Collected data

───

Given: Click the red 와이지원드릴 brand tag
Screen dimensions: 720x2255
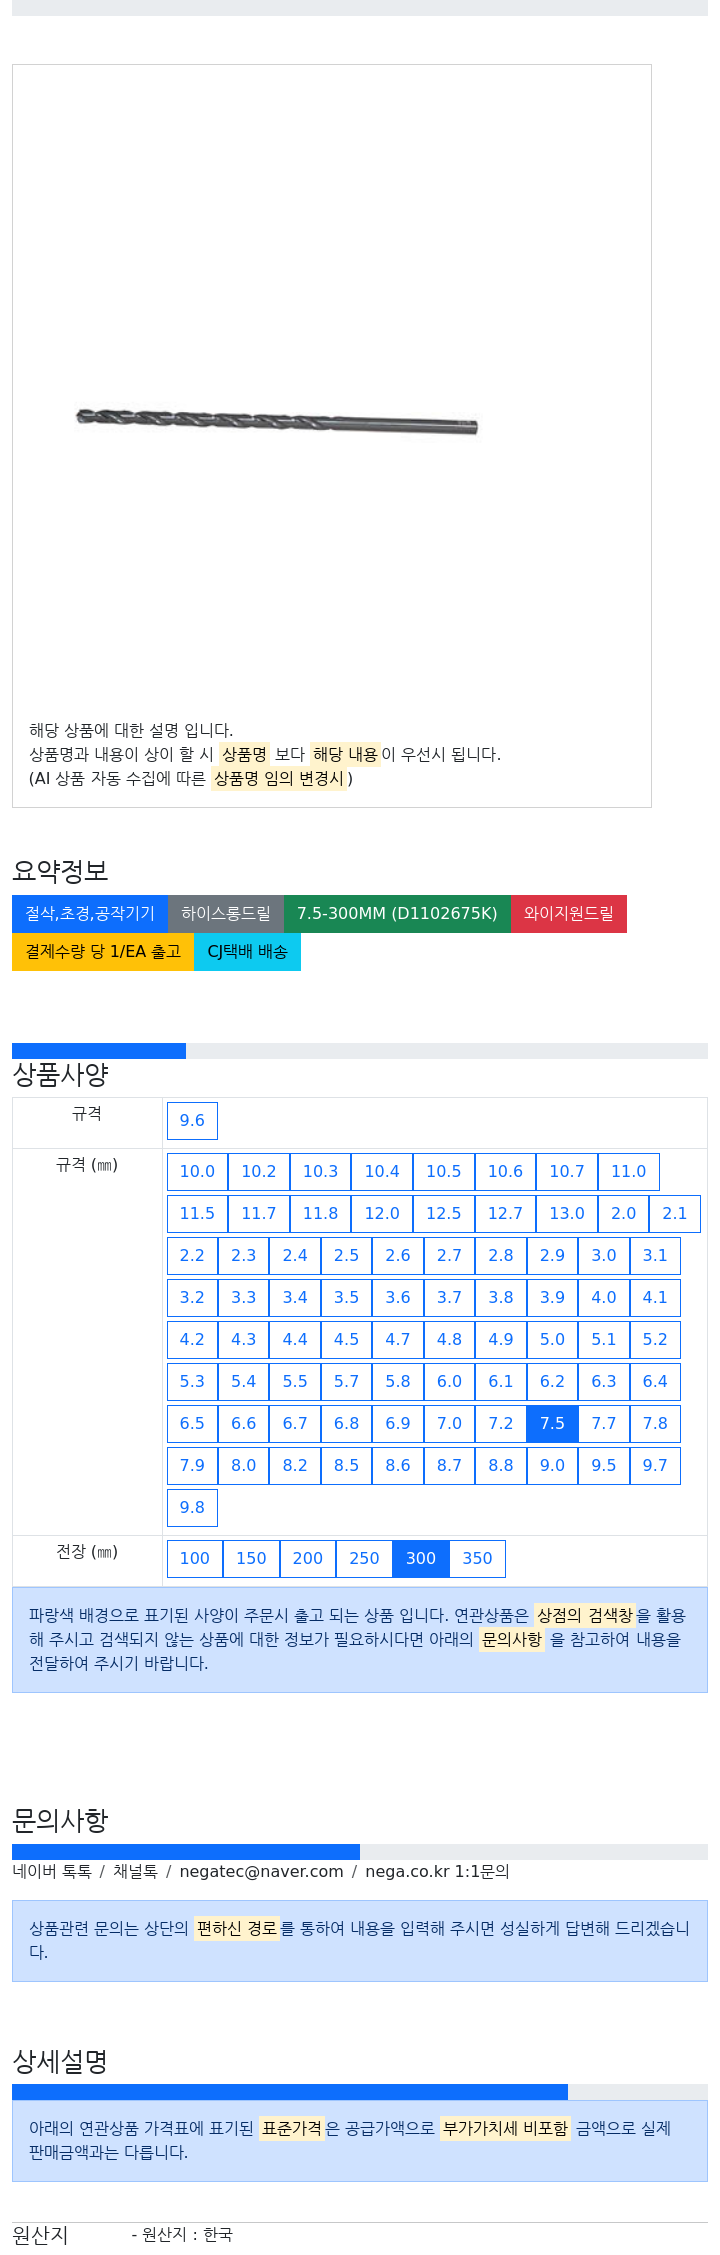Looking at the screenshot, I should [569, 914].
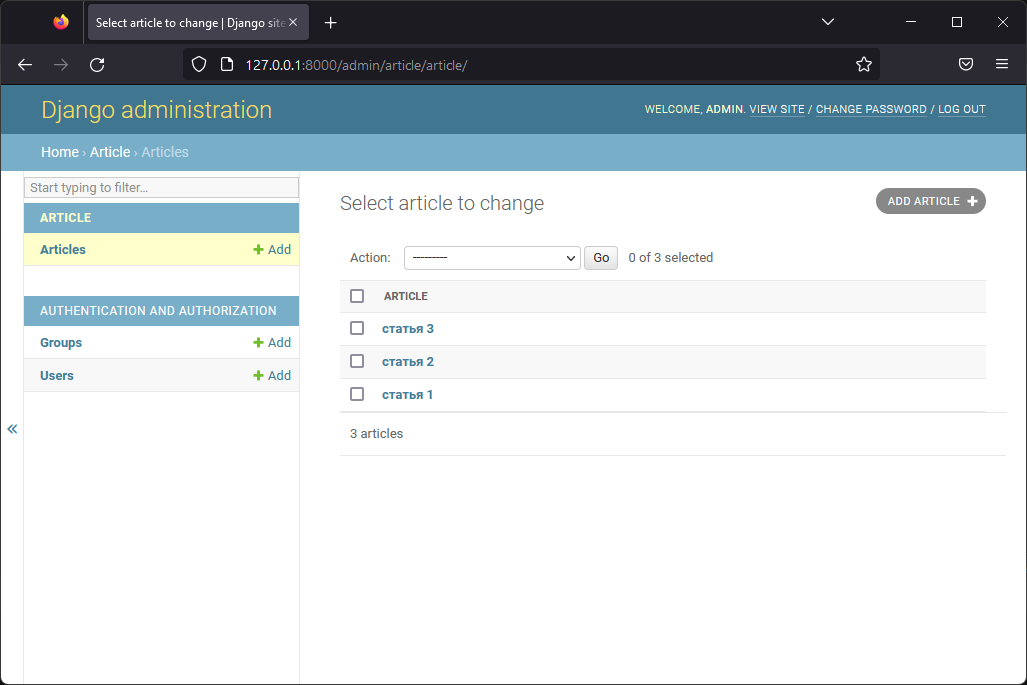Navigate to Home in breadcrumbs
1027x685 pixels.
(x=59, y=152)
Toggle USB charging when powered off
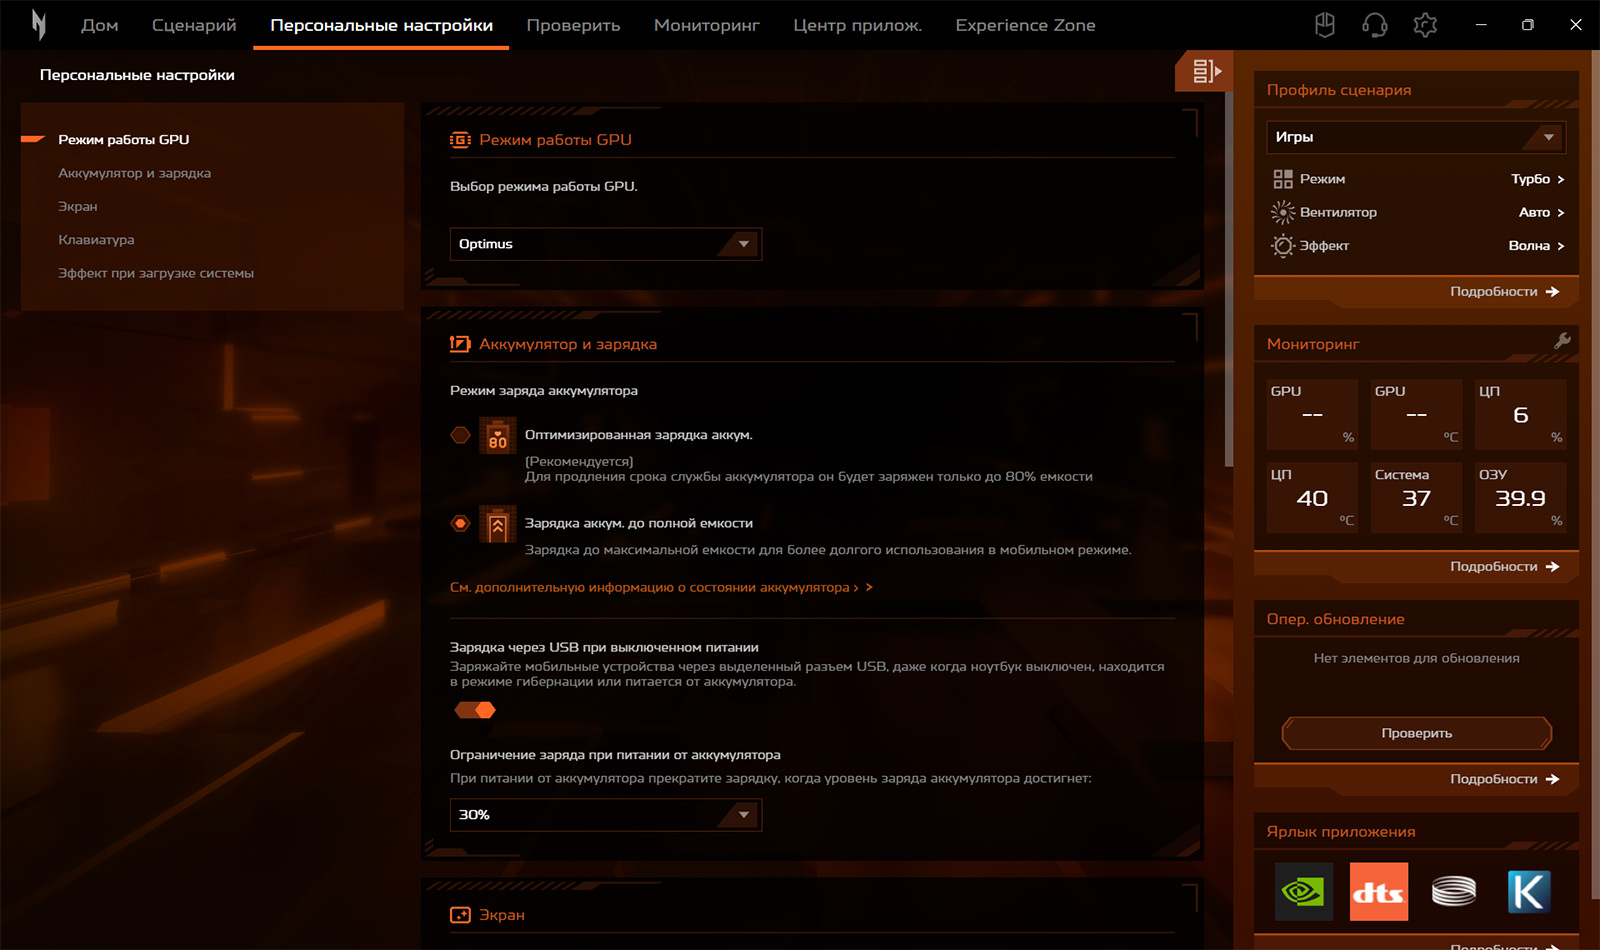1600x950 pixels. (475, 710)
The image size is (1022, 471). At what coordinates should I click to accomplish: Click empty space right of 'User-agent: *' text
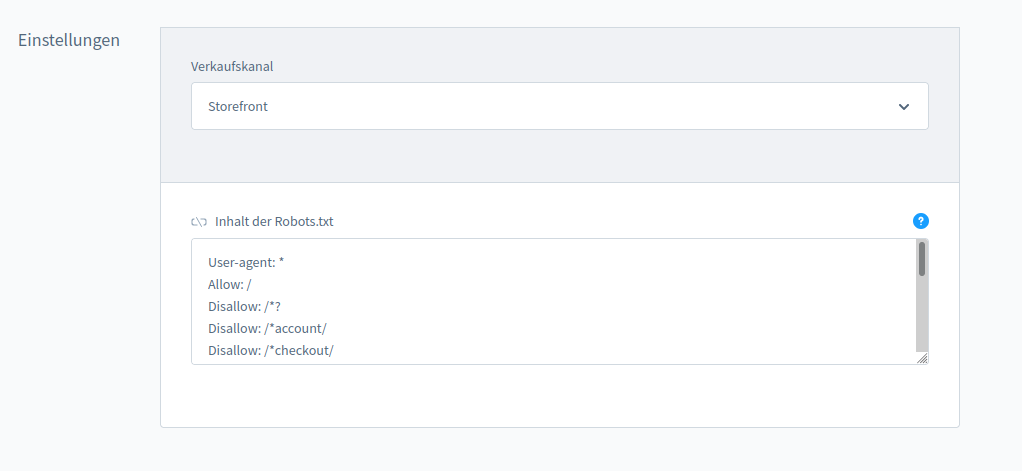[600, 263]
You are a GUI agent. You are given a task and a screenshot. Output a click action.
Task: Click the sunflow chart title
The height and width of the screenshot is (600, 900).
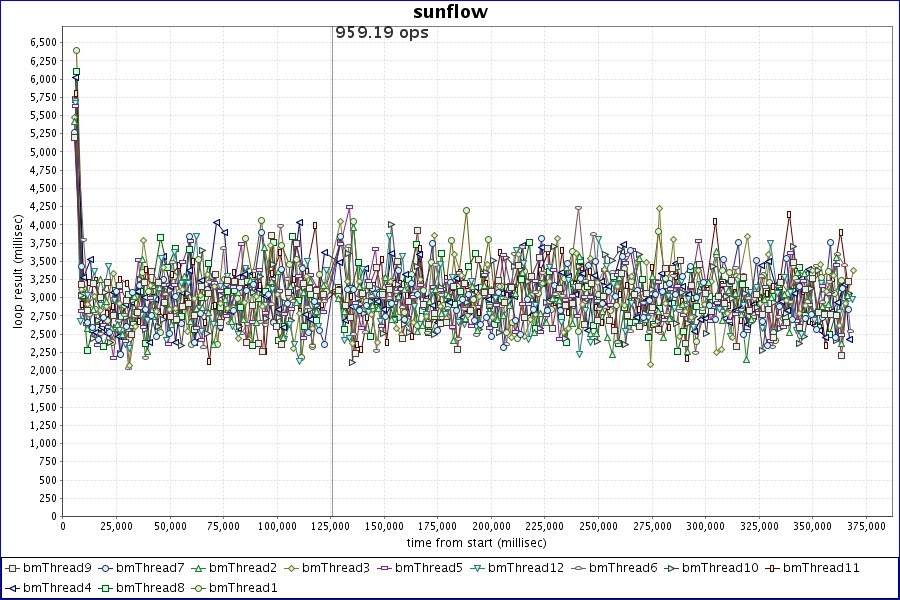[449, 12]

───

◆ About this task ◆
Every line above should be transcribed exactly, though no image should be carried over.

◆ Result ◆
Given: Click the red 와이지원드릴 brand tag
Screen dimensions: 720x2255
Looking at the screenshot, I should [569, 914].
Navigate to Home in breadcrumbs
1027x685 pixels.
(x=59, y=152)
Toggle USB charging when powered off
1600x950 pixels. (475, 710)
The image size is (1022, 471). At what coordinates should I click to accomplish: Click empty space right of 'User-agent: *' text
[600, 263]
You are a GUI agent. You are given a task and a screenshot. Output a click action.
Task: Click the sunflow chart title
The height and width of the screenshot is (600, 900).
[449, 12]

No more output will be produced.